With default parameter (alpha = 10)

In [21]:
# Your code here
ridge = Ridge(alpha = 10)
ridge.fit(X_train, y_train)
print('Training R2 = ', ridge.score(X_train, y_train))
print('Testing R2 = ', ridge.score(X_test, y_test))
print('Training MSE = ', mean_squared_error(y_train, ridge.predict(X_train)))
print('Testing MSE = ', mean_squared_error(y_test, ridge.predict(X_test)))

Training R2 =  0.8998090139851723
Testing R2 =  0.87599624557936
Training MSE =  621581058.0995269
Testing MSE =  813947602.0608683


## Look at the metrics, what are your main conclusions?

Conclusions here

First Naive Linear Regression
Training R2 =  0.83
Testing R2 =  0.76
Training MSE =  1,064,028,890
Testing MSE =  1,671,890,629

Normalized Linear Regression
Training R2 =  0.81
Testing R2 =  0.81
Training MSE =  1,259,808,184
Testing MSE =  1,057,443,804

Normalized + Continuous Dummies Linear Regression
Training R2 =  0.94
Testing R2 =  -2.30e+19
Training MSE =  383,232,328
Testing MSE =  1.51e+29

Of the three linear regressions, the Normalized Linear Regression has the highest Testing R2 and lowest Testing MSE. The addition of Continuous Dummies to this increases the Training R2 but is catastrophic to Testing R2 and MSE.

Lasso (alpha=1) Regression
Training R2 =  0.94
Testing R2 = 0.89
Training MSE =  396,594,383
Testing MSE =  741,099,013

Lasso (alpha=10) Regression
Training R2 =  0.93
Testing R2 =  0.89
Training MSE =  407,708,874
Testing MSE =  706,525,278

The two Lasso regressions are nearly identical, with the alpha = 10 version having slightly lower Testing MSE.

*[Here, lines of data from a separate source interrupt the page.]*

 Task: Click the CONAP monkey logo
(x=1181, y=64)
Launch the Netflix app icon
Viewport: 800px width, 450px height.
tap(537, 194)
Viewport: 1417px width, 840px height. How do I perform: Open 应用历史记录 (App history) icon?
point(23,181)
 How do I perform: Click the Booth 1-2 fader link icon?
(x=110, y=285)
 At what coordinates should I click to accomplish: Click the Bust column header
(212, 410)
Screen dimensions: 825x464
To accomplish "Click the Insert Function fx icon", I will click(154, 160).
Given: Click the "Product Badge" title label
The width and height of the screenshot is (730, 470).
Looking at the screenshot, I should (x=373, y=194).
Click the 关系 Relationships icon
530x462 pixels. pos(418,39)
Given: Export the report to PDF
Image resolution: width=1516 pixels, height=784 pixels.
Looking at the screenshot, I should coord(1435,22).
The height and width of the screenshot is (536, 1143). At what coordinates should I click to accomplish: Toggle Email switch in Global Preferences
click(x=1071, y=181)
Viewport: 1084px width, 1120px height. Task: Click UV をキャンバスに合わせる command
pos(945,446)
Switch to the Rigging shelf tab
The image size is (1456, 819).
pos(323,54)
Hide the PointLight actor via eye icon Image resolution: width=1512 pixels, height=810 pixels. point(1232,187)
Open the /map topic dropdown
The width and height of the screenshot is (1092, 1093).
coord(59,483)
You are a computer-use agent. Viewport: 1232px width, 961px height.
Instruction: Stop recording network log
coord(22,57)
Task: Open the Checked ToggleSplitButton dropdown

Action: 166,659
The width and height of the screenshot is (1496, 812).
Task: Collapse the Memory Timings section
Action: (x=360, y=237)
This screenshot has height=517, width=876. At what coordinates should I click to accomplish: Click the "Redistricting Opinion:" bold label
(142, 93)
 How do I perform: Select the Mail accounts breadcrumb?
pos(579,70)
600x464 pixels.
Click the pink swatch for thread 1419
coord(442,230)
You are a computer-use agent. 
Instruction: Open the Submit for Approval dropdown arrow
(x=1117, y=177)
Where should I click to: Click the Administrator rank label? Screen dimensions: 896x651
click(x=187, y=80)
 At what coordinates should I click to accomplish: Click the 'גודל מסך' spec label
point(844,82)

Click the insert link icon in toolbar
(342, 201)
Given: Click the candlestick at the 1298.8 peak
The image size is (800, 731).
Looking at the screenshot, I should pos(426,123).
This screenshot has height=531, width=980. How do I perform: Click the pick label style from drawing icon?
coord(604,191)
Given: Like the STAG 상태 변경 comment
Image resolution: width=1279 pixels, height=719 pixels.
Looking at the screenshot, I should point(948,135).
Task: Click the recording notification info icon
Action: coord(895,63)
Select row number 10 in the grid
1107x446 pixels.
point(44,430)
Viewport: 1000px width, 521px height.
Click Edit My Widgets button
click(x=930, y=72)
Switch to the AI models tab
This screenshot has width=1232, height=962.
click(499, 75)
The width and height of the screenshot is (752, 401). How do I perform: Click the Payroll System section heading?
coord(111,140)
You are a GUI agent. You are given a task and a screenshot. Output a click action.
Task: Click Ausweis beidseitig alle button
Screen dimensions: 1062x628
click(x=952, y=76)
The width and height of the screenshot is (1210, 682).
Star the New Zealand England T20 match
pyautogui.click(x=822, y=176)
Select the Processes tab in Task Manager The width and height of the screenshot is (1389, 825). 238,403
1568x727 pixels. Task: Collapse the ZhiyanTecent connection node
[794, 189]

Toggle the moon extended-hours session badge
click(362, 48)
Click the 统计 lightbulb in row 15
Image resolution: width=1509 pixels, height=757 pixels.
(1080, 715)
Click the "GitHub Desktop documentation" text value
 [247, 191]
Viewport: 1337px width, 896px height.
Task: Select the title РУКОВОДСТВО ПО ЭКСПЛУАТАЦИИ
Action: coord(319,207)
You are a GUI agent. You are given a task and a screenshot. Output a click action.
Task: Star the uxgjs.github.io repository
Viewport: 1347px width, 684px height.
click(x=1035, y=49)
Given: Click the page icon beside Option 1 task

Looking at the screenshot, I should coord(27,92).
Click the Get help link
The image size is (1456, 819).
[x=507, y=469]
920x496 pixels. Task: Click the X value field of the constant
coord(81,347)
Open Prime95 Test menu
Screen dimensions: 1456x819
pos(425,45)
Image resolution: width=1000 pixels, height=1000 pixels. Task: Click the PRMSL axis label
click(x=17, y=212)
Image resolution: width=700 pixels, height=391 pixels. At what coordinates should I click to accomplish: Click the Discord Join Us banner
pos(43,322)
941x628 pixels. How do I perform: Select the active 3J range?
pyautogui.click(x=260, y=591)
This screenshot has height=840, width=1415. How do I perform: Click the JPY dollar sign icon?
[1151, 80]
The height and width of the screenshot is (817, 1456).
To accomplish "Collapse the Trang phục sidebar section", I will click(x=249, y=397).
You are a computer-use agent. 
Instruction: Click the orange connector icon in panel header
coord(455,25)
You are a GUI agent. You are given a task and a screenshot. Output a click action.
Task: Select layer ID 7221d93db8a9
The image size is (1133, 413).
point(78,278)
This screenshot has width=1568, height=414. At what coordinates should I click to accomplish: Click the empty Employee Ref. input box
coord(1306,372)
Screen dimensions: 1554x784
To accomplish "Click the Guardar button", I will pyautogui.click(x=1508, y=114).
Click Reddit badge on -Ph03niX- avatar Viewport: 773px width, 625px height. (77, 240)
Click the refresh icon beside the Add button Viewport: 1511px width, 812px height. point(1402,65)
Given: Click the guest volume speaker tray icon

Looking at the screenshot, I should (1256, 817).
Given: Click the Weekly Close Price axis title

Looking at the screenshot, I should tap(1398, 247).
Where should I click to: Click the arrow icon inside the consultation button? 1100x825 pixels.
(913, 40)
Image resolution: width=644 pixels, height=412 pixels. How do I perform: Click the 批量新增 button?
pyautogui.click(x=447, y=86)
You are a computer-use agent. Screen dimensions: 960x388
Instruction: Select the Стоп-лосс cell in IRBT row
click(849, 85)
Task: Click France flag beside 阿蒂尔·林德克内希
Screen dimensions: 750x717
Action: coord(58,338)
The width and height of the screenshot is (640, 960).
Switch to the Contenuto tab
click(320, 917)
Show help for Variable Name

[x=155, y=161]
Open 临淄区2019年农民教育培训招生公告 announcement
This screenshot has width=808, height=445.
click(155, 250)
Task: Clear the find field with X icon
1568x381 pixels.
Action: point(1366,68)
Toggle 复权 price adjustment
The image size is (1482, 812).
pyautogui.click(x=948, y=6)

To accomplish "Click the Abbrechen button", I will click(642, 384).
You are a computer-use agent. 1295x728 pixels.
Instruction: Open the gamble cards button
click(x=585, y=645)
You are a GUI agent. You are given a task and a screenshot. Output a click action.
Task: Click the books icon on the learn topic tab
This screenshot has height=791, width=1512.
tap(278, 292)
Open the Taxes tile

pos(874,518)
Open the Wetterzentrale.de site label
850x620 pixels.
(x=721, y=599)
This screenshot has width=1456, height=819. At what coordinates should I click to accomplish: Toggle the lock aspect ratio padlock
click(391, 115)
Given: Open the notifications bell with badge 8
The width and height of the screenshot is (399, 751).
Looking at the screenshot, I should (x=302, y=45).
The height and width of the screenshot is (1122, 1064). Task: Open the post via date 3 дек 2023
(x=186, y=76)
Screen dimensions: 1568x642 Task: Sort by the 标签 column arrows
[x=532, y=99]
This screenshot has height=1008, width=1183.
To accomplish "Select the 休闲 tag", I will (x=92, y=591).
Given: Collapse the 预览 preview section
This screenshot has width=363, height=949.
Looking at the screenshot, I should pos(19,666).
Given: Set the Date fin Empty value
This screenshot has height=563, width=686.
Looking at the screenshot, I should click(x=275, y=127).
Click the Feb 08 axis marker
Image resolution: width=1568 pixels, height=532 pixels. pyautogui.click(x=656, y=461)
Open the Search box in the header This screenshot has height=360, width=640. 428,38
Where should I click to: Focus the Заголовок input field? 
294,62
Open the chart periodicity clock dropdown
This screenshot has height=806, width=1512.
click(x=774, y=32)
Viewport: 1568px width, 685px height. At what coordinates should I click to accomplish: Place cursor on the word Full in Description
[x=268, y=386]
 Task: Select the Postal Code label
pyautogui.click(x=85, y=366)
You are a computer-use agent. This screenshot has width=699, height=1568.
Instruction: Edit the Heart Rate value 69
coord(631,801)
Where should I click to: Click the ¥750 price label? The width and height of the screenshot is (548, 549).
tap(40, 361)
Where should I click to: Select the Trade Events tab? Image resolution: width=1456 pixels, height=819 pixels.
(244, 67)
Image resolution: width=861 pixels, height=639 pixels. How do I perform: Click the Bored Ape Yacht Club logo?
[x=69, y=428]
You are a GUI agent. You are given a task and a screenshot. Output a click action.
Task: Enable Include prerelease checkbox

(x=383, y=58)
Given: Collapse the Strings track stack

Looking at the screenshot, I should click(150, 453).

Ridge (alpha=1) Regression
Training R2 = 0.92
Testing R2 =  0.87
Training MSE =  475,839,122
Testing MSE =  834,702,599

Ridge (alpha=10) Regression
Training R2 =  0.90
Testing R2 =  0.88
Training MSE =  621,581,058
Testing MSE =  813,947,602

The two Lasso regressions are nearly identical, with the alpha = 10 version having slightly lower Testing MSE. 

Overall, Lasso (alpha=10) Regression has the lowest Testing MSE. The highest Testing R2 results from either Lasso version.

## Compare number of parameter estimates that are (very close to) 0 for Ridge and Lasso

In [22]:
# number of Ridge params almost zero
print(sum(abs(ridge.coef_) < 10**(-10)))

11


In [23]:
# number of Lasso params almost zero
print(sum(abs(lasso.coef_) < 10**(-10)))

72


Compare with the total length of the parameter space and draw conclusions!

In [24]:
# your code here
len(lasso.coef_)

289

In [27]:
sum(abs(ridge.coef_) < 10**(-10))/ len(lasso.coef_)

0.03806228373702422

In [26]:
sum(abs(lasso.coef_) < 10**(-10)) / len(lasso.coef_)

0.2491349480968858

In [None]:
# The number of parameter estimates that are very close to 0 are: for Ridge, 11 (3.8%); for Lasso, 72 (24.9%). 
# The total length of the parameter space is 289. 
# Lasso does a better job of reducing the number of predictors.

## Summary

Great! You now know how to perform Lasso and Ridge regression.